▸ Stated task: Please swap "button" for "control" in the records from the line with "At what coordinates" up to and including the line with "tap(51, 669)", keeping everything else the same. Give back only those lines, without the pictures.

▸ Records for processing:
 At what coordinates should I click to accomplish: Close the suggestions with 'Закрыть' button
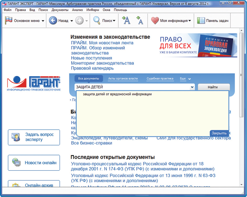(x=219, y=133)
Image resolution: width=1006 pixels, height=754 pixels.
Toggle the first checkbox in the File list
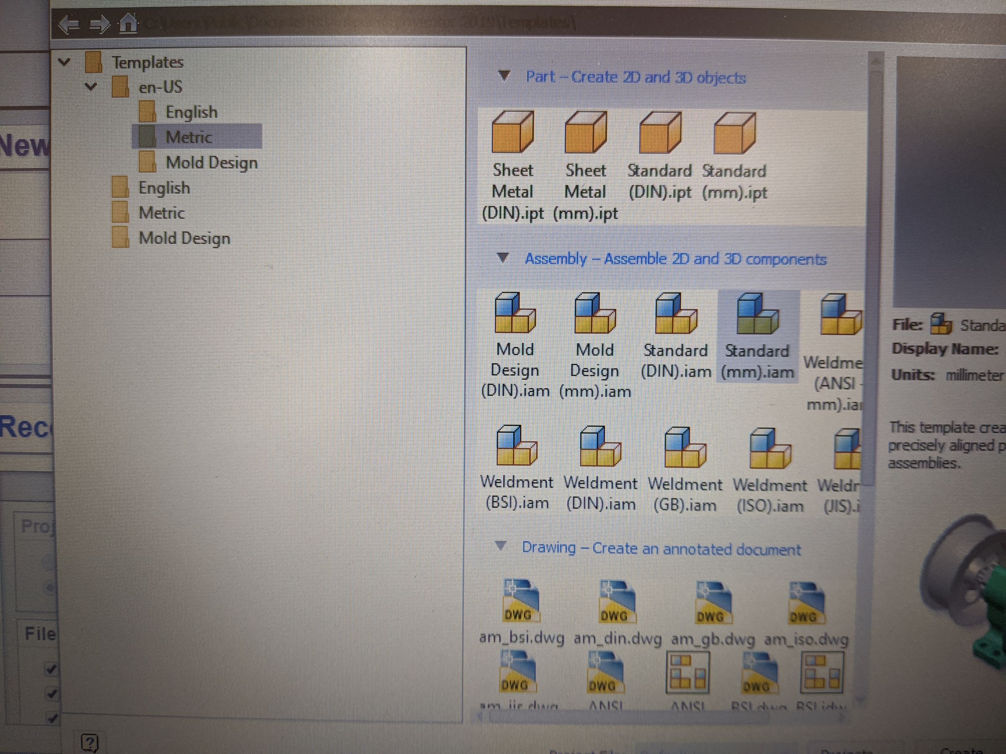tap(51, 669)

* * *

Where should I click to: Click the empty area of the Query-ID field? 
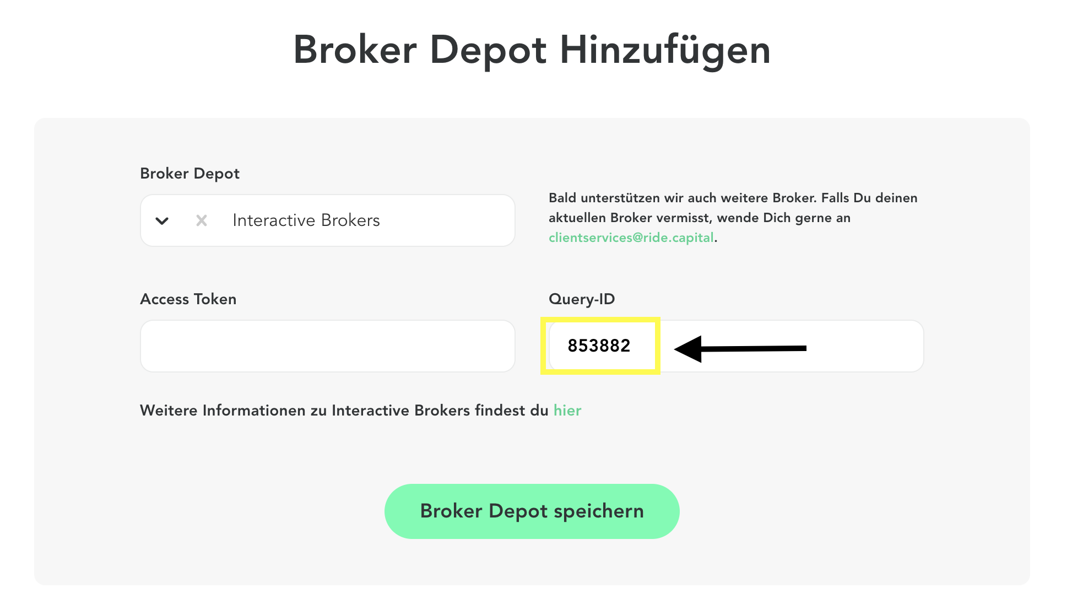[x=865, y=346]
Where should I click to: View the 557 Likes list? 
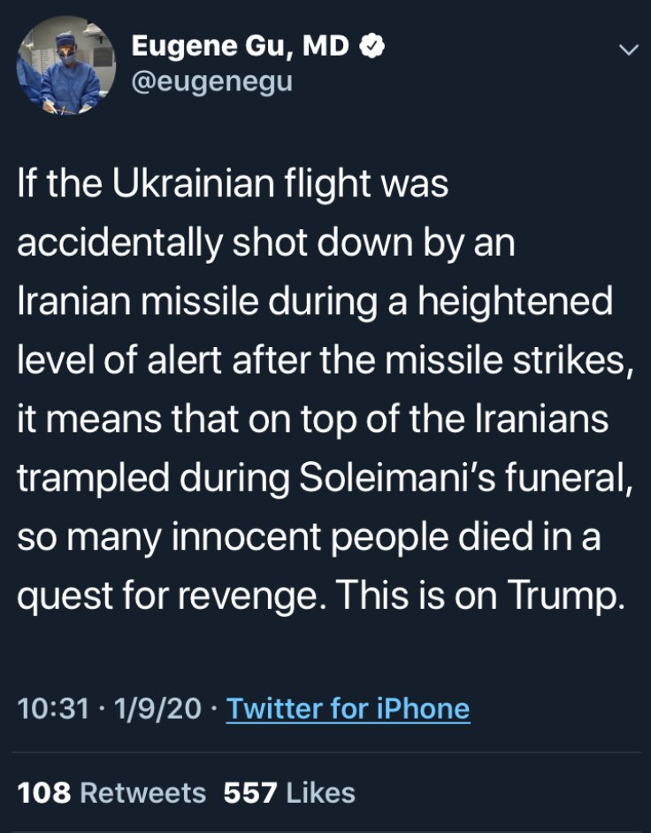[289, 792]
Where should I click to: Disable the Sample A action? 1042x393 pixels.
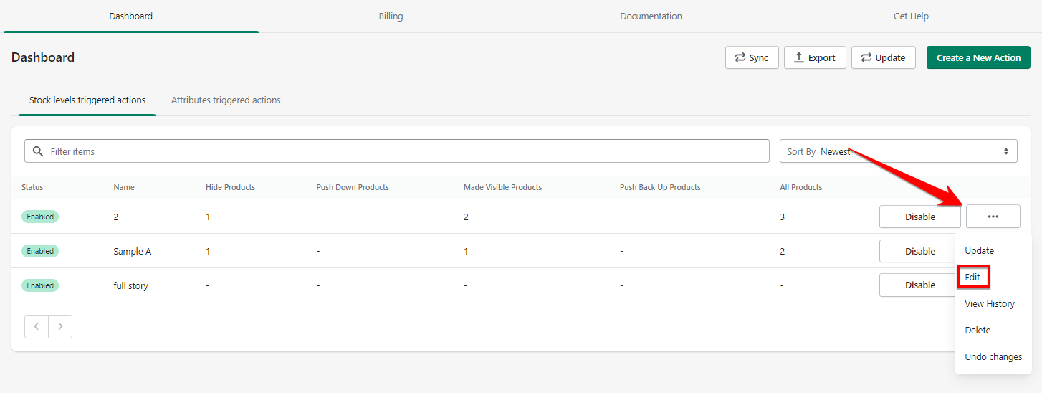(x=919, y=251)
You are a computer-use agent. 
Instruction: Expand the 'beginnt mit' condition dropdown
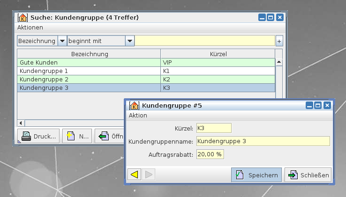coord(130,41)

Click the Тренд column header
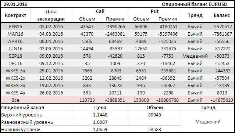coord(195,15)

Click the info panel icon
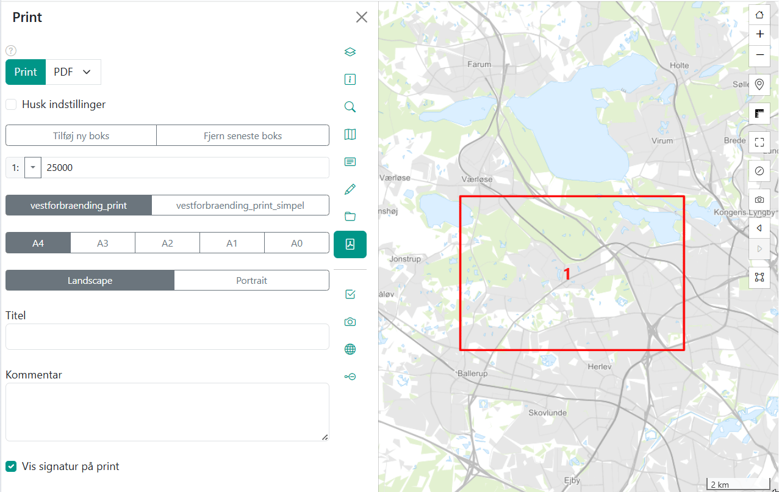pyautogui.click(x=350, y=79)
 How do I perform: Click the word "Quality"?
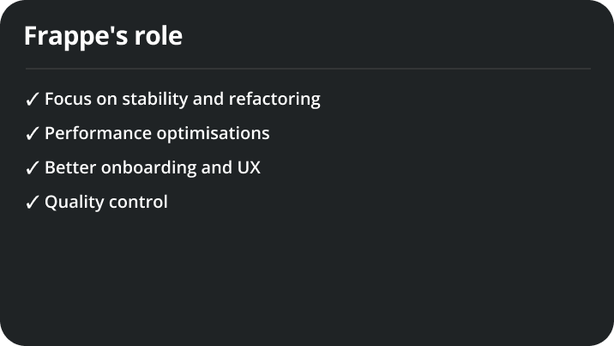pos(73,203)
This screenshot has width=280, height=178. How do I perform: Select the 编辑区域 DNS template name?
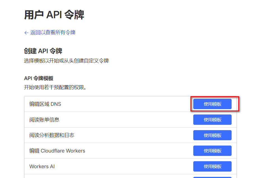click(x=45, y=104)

* * *

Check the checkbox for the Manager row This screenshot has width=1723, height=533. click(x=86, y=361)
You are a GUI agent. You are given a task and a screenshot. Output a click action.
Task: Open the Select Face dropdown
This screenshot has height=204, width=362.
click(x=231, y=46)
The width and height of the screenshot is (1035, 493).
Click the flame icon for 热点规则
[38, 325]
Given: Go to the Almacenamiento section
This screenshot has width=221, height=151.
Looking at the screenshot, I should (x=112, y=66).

▸ Exercise output:
 At what coordinates should I click to accomplish: Close the suggestions with 'Закрыть' control
(x=219, y=133)
Image resolution: width=1006 pixels, height=754 pixels.
Toggle the first checkbox in the File list
tap(51, 669)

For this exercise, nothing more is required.